• SELECTED PASSAGE:
┌──

Health Club Management

features

ukactive update: Generation Inactive

ukactive’s new kids membership category and report aim to get the country to sit up and pay attention to childhood inactivity. Executive director Steven Ward reports

By Steven Ward, ukactive | Published in Health Club Management 2015 issue 6
Primary schools measure academic ability, but have no idea how fit their pupils are / photo: www.shutterstock.com/Monkey Business Images
Primary schools measure academic ability, but have no idea how fit their pupils are / photo: www.shutterstock.com/Monkey Business Images

Sebastian Coe has described this generation as the least active in history: Generation Inactive.

This fact – that today’s kids are significantly less active than their parents – runs deeper than the inevitable 50 more years of hurt for the England football team. It means that children growing up in 21st century Britain will be more likely to face numerous cardiovascular diseases, arthritis and cancer in their lifetimes.

└──

• PROBLEM DETAILS:
For each statement, answer yes or no for whether it agrees with the piece on childhood inactivity, and quote the words that decide it.
1. Sebastian Coe is the one who called this generation Generation Inactive.
2. Primary schools keep track of how fit their pupils are.
3. The piece was published in Health Club Management 2015 issue 6.
The rows that follow have nothing to do with the text above.

• RAW DATA:
┌──

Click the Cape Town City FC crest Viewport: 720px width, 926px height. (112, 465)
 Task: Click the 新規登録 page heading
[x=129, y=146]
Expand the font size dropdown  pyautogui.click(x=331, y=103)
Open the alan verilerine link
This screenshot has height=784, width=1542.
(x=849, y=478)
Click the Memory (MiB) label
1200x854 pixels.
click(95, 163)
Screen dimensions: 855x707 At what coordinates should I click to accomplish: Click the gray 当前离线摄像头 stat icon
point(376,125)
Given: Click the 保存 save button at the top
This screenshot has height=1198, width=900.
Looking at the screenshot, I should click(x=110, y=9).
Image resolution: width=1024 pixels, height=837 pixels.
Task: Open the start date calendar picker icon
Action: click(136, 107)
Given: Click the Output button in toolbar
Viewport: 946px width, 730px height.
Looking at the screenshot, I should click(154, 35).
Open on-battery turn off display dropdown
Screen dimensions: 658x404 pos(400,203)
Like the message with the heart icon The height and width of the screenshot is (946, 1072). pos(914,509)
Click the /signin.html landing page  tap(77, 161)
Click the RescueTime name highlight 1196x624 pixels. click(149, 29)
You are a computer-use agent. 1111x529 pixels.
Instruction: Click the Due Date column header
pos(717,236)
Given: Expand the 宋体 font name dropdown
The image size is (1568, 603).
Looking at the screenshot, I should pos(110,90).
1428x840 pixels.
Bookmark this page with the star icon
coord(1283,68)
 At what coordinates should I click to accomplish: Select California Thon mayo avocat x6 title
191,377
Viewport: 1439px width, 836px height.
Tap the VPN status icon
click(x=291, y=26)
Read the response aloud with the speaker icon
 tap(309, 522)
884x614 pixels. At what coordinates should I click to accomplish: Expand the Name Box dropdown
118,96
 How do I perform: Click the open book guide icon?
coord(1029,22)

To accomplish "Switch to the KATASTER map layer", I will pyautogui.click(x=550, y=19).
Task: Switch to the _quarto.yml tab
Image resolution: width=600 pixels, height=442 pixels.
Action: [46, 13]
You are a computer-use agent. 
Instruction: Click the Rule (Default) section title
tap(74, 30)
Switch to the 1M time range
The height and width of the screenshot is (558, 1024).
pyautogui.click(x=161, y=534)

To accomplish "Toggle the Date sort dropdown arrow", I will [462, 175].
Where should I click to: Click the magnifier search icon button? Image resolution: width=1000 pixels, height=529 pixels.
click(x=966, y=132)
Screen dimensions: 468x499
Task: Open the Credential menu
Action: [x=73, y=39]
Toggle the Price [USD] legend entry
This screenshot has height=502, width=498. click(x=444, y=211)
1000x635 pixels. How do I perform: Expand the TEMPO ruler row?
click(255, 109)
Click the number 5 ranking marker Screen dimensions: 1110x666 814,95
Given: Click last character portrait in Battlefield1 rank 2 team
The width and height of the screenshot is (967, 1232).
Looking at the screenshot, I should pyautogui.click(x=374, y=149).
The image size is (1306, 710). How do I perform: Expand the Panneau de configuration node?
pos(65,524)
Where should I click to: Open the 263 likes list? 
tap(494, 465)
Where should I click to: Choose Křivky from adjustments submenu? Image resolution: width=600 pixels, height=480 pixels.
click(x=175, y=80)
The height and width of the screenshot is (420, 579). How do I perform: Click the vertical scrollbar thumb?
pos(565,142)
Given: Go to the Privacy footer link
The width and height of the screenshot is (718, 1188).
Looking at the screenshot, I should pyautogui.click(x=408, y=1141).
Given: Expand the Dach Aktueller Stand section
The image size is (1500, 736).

└──

• PROBLEM SOLUTION:
1. Yes: "Sebastian Coe has described this generation as the least active in history: Generation Inactive."
2. No: "Primary schools measure academic ability, but have no idea how fit their pupils are"
3. Yes: "Published in Health Club Management 2015 issue 6"